Rachel K. Riggs
Carrie Cheung
Have you ever wondered where the chocolate beans of your favourite chocolate bar came from, and whether that has an effect on how good it tastes?
To investigate this further, we needed some very delicious chocolate data - we used the chocolate bar ratings dataset from Kaggle, which contains ratings by chocolate experts on over 1,795 individual chocolate bars. The dataset includes additional information about the chocolate bars, including where the chocolate beans were grown, cocoa percentage, and bean variety.
Here is a snapshot of first few rows in the dataset:
(A CSV copy of the data from Kaggle can be found in the data folder of this repository.)
Since Venezuela is one of the largest producers of the Criollo bean, which is considered a delicacy, we set out to answer the following question using the chocolate bar ratings dataset:
Do chocolate bars made from beans grown in Venezuela have a different average rating compared to beans grown elsewhere?
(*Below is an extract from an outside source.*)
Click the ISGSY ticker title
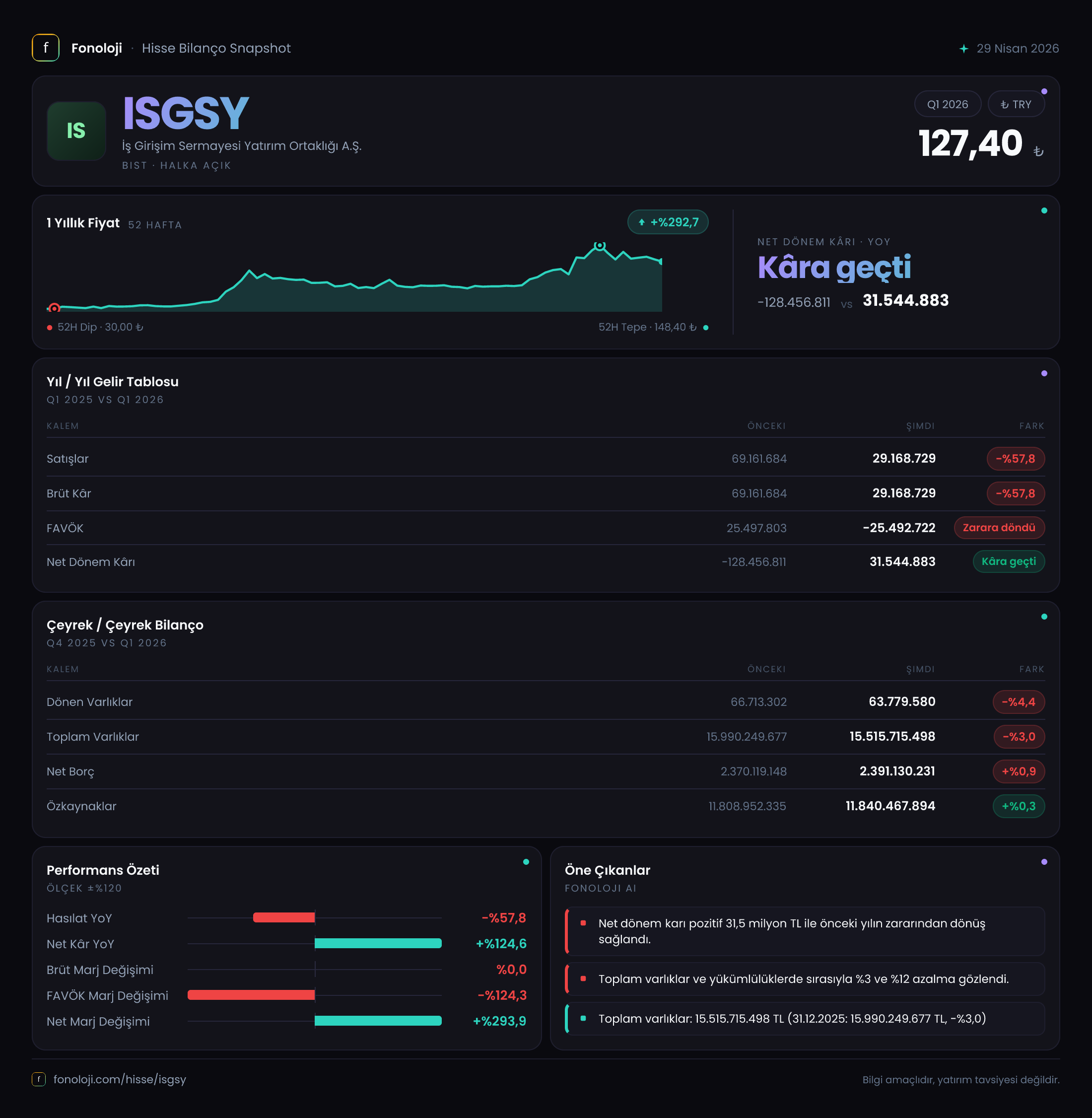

You can reproduce our analysis in one of three ways with the following steps:
-
Clone/download this repository and, using the command line, navigate to the root of this project.
-
Run the below command in bash (filling in PATH_ON_YOUR_COMPUTER with the absolute path to the root of this project on your computer):
docker run --rm -v PATH_ON_YOUR_COMPUTER:/home/choc_analysis rachelkriggs/dsci_522-chocolate_ratings_analysis make -C '/home/choc_analysis' all
- To clean up the analysis:
docker run --rm -v PATH_ON_YOUR_COMPUTER:/home/choc_analysis rachelkriggs/dsci_522-chocolate_ratings_analysis make -C '/home/choc_analysis' clean
Note that using Make to run our analysis is more straight-forward and therefore recommended compared to option #3 below, which requires running multiple scripts.
-
Clone/download this repository and, using the command line, navigate to the root of this project.
-
Run the below command in bash:
make all
- To clean up the analysis:
make clean
-
Clone/download this repository and, using the command line, navigate to the root of this project.
-
Run the below command in bash in the order listed:
Rscript src/01_load_choc_data.R data/flavors_of_cacao.csv data/cleaned_choc_data.csv
Rscript src/02_viz_choc_data.R data/cleaned_choc_data.csv results/choc_data_viz.png
Rscript src/03_analyze_choc_data.R data/cleaned_choc_data.csv results/summarized_choc_data.csv
Rscript src/04_analyze_result_choc_data.R data/cleaned_choc_data.csv results/choc_ratings_analysis_viz.png
Rscript -e "rmarkdown::render('doc/Report.Rmd')"
The below flowchart visualizes the order the scripts are run as listed in Usage, along with the input file(s) needed and output file(s) produced at each step.
The report for this analysis can be viewed here.
- R & R libraries (R version 3.5.1):
tidyverse_1.2.1
knitr_1.20
here_0.1
infer_0.3.1
dplyr_0.7.7
ggplot2_3.0.0